Die Venus von Willendorf ist nicht nur in ihrer Machart besonders, sondern auch was ihr Material betrifft. Während andere Venusfiguren meist aus Elfenbein oder Knochen, manchmal auch aus verschiedenen Gesteinen gefertigt sind, wurde für die niederösterreichische Venus Oolith verwendet, einzigartig für solche Kultobjekte. Die 1908 in der Wachau gefundene Figur, zu sehen im Naturhistorischen Museum Wien, konnte bisher nur äußerlich untersucht werden. Erst mehr als 100 Jahre später wendete der Anthropologe Gerhard Weber von der Universität Wien nun eine neue Methode an, um ihr Inneres zu durchleuchten: Micro-Computer-Tomographie. In mehreren Durchgängen erzielten die Wissenschafter*innen Aufnahmen mit bis zu 11,5 Mikrometer Auflösung – eine Qualität, die man sonst nur im Mikroskop betrachtet. Die erste gewonnene Erkenntnis: „Die Venus sieht im Inneren überhaupt nicht gleichmäßig aus. Eine besondere Eigenschaft, die man benutzen konnte, um ihre Herkunft zu bestimmen“, so der Anthropologe.
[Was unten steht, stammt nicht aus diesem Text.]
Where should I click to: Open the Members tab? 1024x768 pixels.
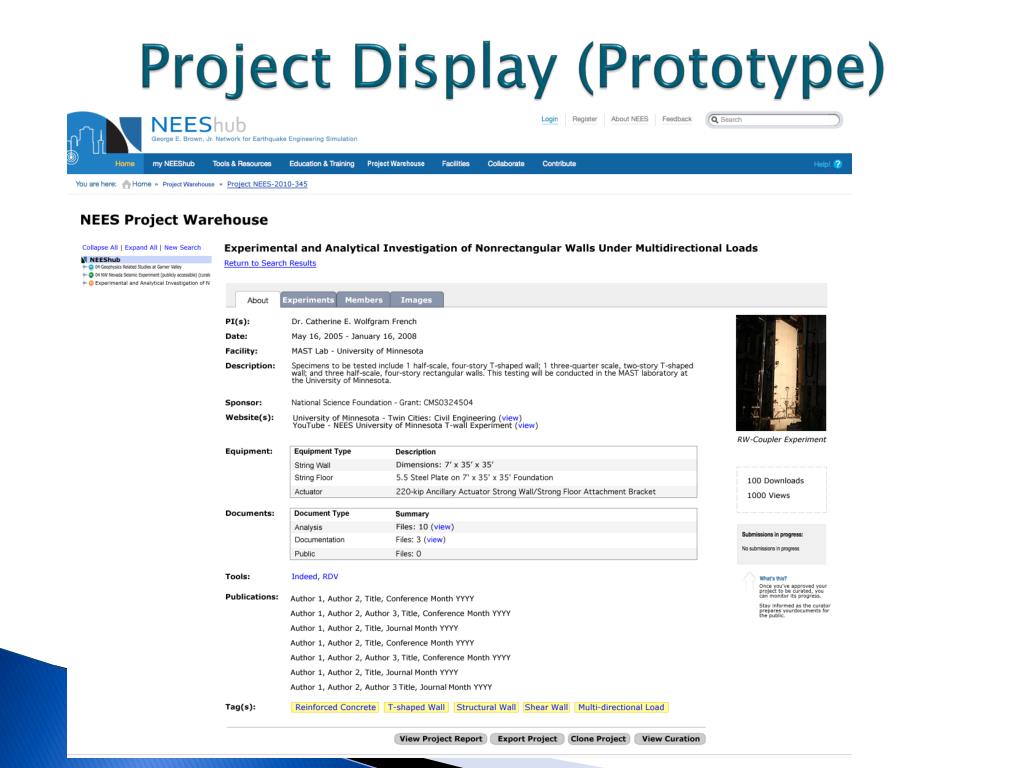[364, 300]
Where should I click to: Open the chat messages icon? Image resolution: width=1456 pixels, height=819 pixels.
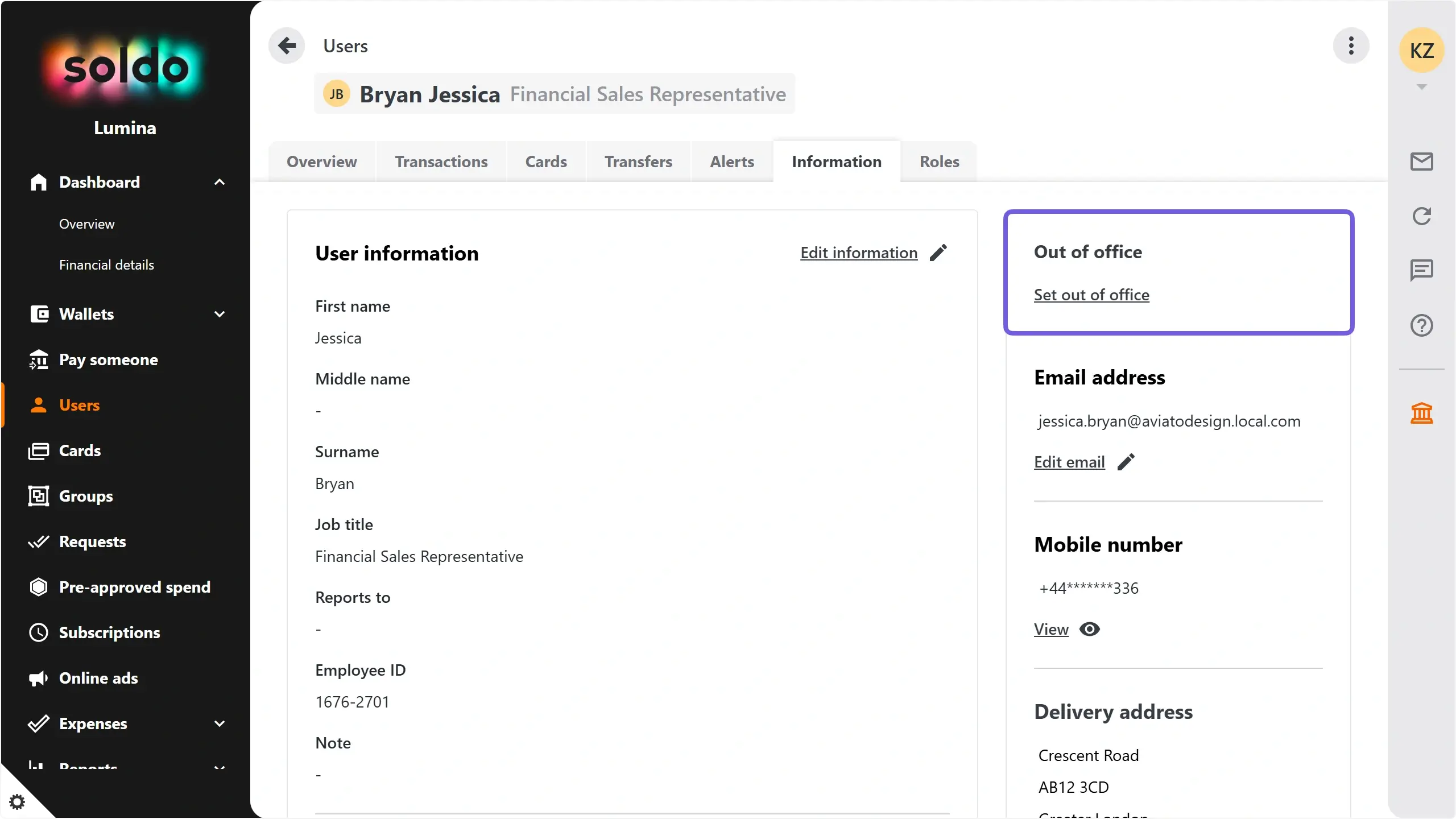point(1421,271)
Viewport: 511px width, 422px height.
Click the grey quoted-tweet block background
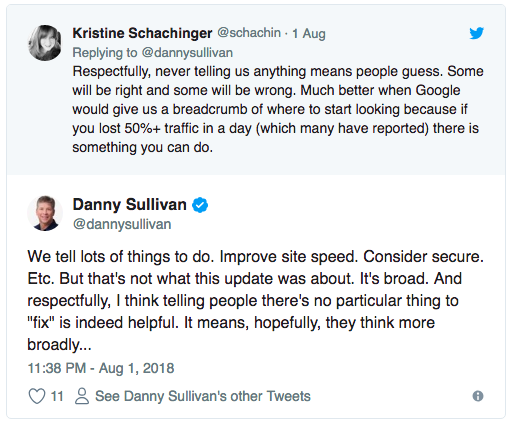pos(256,90)
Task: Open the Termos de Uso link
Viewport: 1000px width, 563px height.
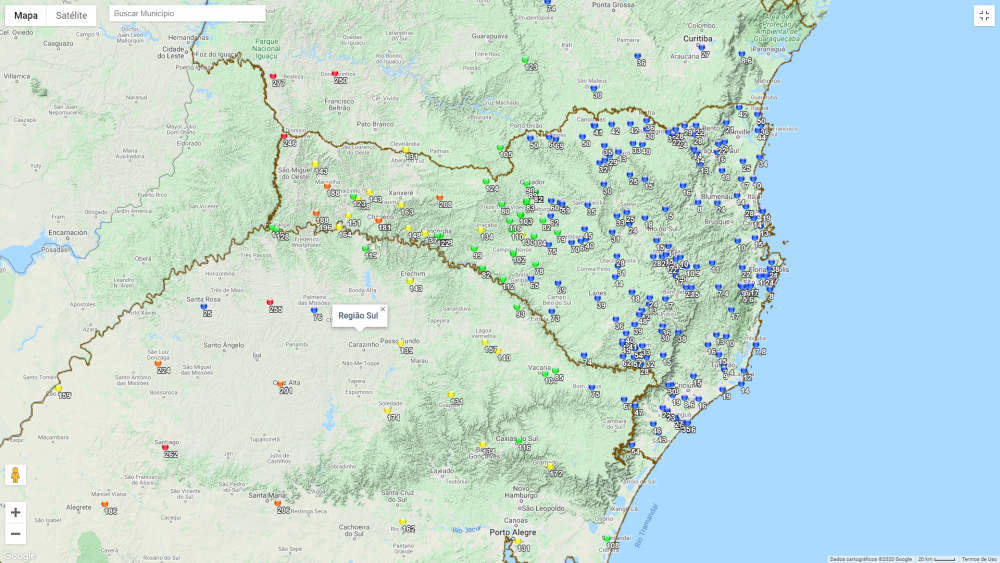Action: (979, 559)

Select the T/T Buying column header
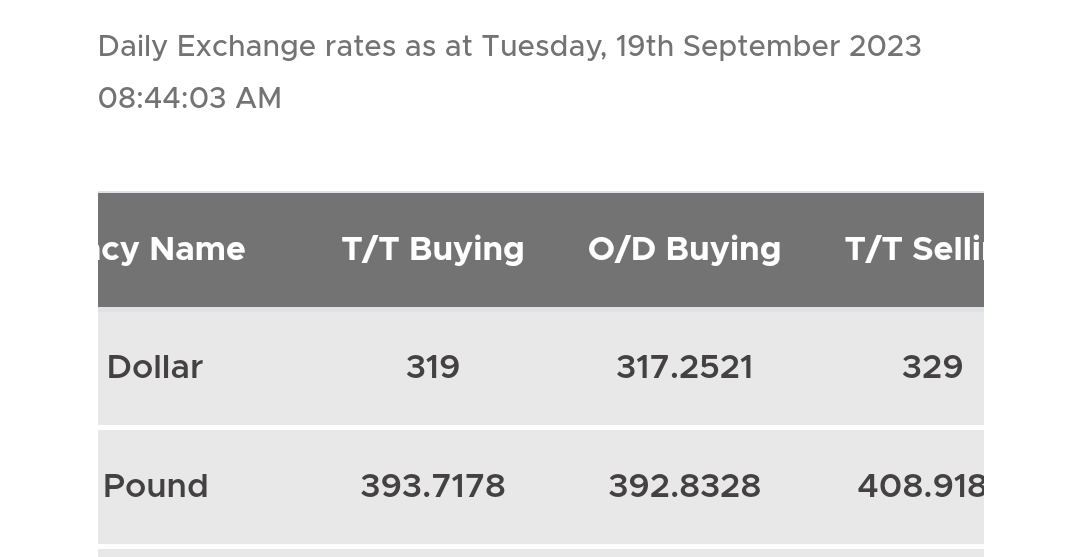(433, 249)
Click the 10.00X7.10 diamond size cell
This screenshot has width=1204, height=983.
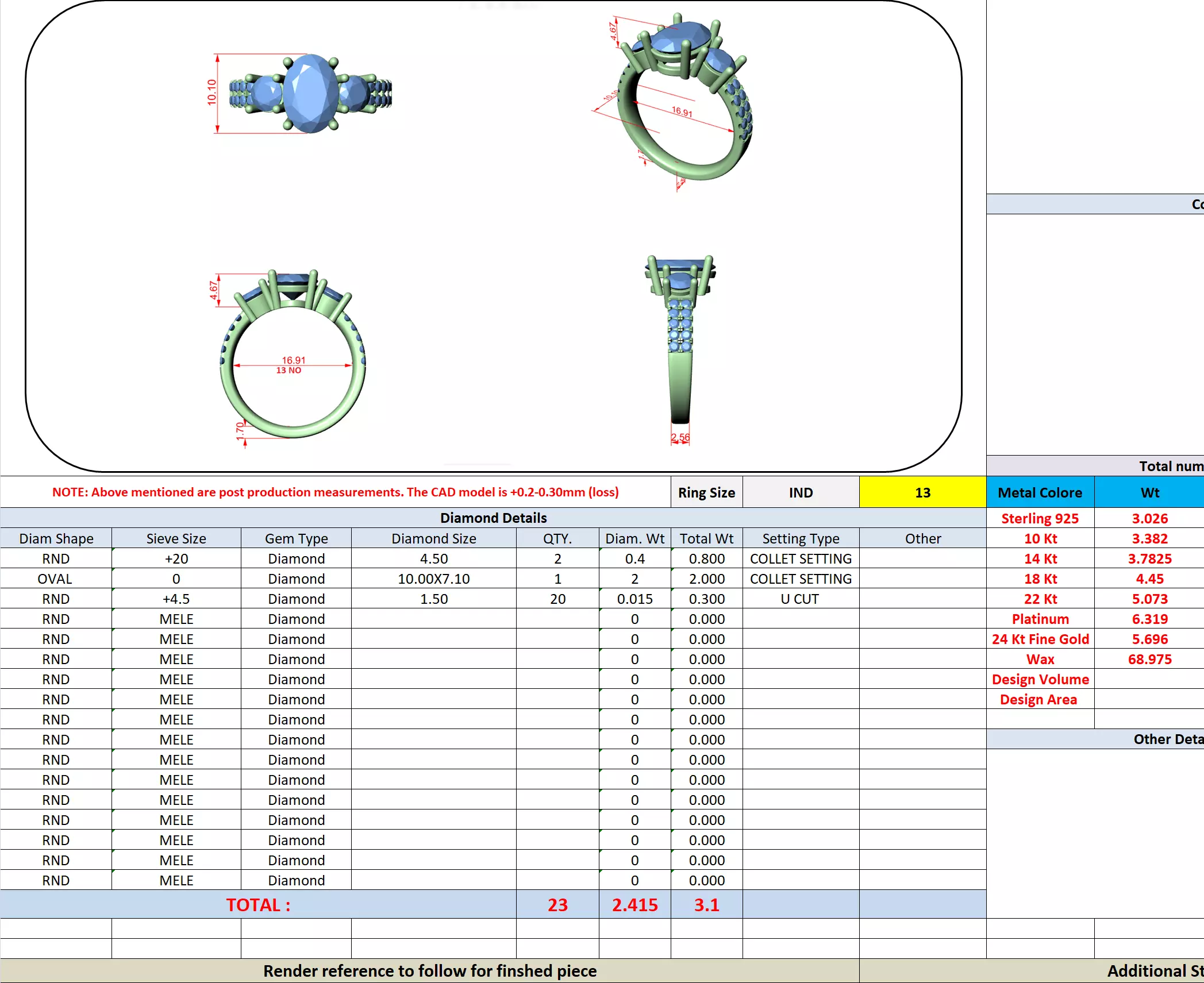pyautogui.click(x=433, y=579)
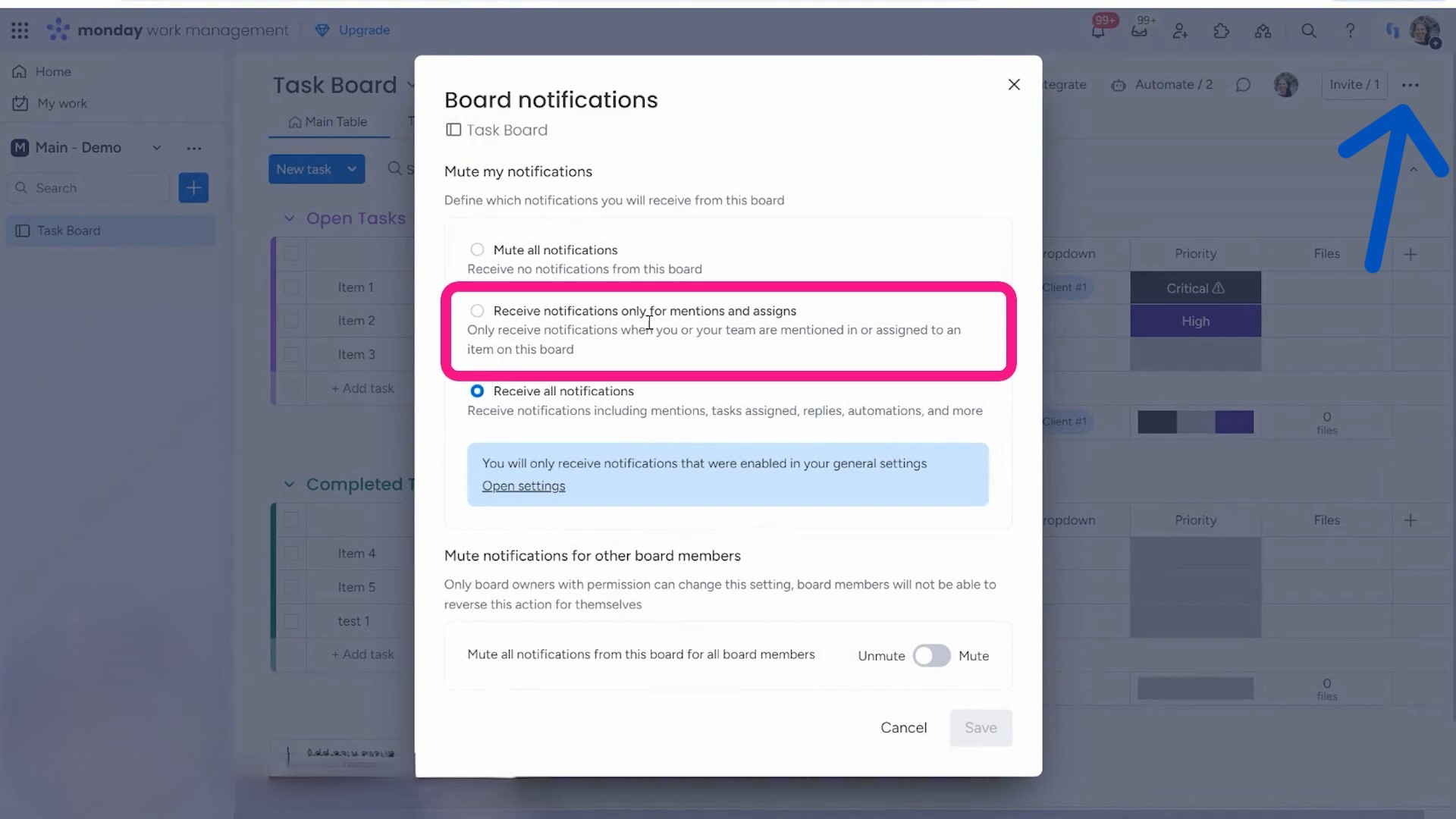
Task: Click the monday work management app icon
Action: point(58,29)
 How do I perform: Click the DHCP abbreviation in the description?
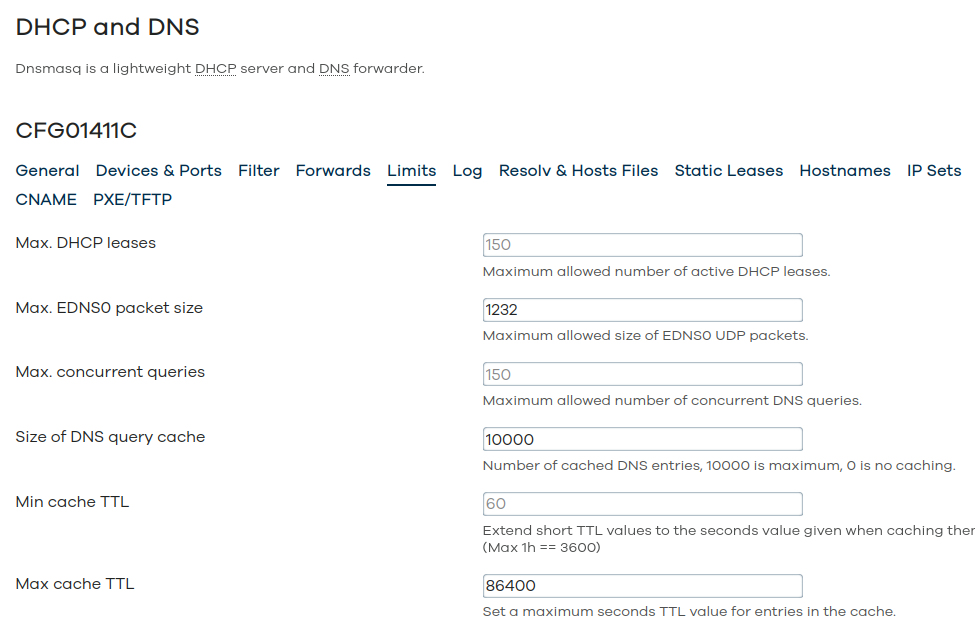(216, 68)
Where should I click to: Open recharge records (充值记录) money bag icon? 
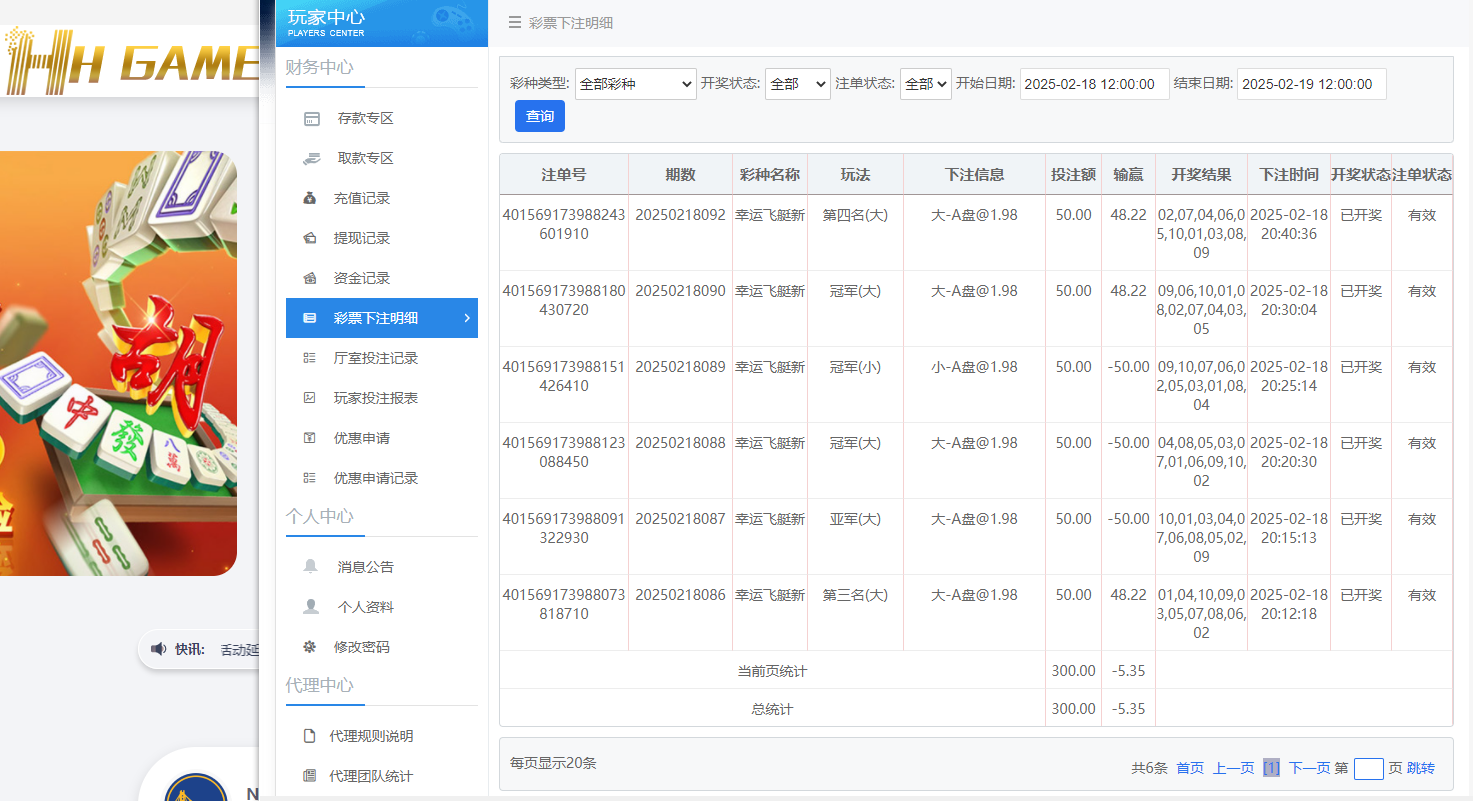tap(310, 198)
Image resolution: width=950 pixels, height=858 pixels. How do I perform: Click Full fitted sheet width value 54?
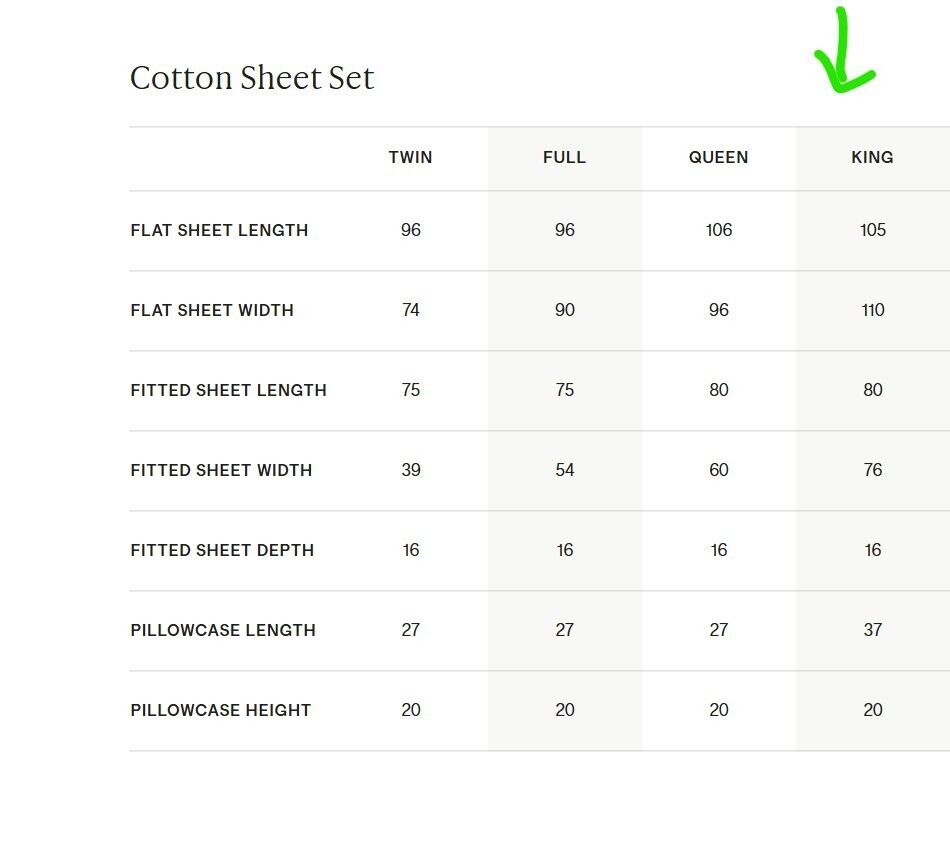tap(565, 470)
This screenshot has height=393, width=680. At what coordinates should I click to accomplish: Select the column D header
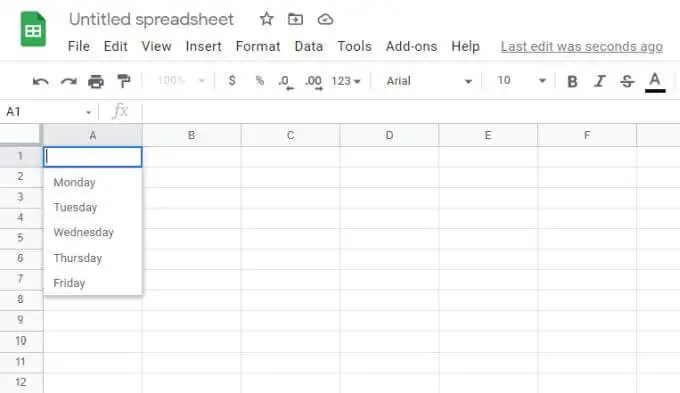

Zusammen mit den beiden Geologen Alexander Lukeneder und Mathias Harzhauser vom Naturhistorischen Museum Wien, die sich schon früher mit Oolithen beschäftigten, beschaffte das Team Vergleichsproben aus Österreich und Europa und wertete diese aus. Ein aufwändiges Vorhaben: Gesteinsproben von Frankreich bis zur Ost-Ukraine, von Deutschland bis Sizilien wurden dafür besorgt, zersägt und mikroskopiert. Unterstützt wurde das Team vom Land Niederösterreich, das finanzielle Mittel für die zeitintensiven Analysen zur Verfügung stellte.
Inneres gibt auch Aufschluss über Äußeres
Die Tomographie-Daten der Venus zeigten, dass sich die Sedimente im Gestein in verschiedenen Dichten und Größen abgelagert hatten. Dazwischen befanden sich immer wieder kleine Reste von Muscheln und sechs sehr dichte, größere Körner, sogenannte Limonite. Letzteres erklärt die bisher rätselhaften halbkugelförmigen Vertiefungen an der Oberfläche der Venus mit demselben Durchmesser: „Die harten Limonite sind dem Schöpfer der Venus beim Schnitzen vermutlich herausgebrochen“, erläutert Weber: „Beim Venusnabel hat er dann offenbar aus der Not eine Tugend gemacht.“
Eine weitere Erkenntnis: Der Venus-Oolith ist porös, weil sich die Kerne der Millionen Kügelchen (Ooide), aus denen er besteht, aufgelöst hatten. Damit könne man sehr gut erklären, warum der findige Skulpteur gerade dieses Material vor 30.000 Jahren ausgesucht hat: Es ist wesentlich leichter zu bearbeiten. Die Wissenschafter*innen identifizierten auch einen winzigen, gerade einmal 2,5 Millimeter langen Muschelschalenrest und datierten ihn in die Jurazeit. Damit waren alle anderen potentiellen Lagerstätten des Gesteins aus dem viel späteren Miozän-Erdzeitalter, wie etwa diejenigen im nahegelegenen Wiener Becken, ausgeschlossen.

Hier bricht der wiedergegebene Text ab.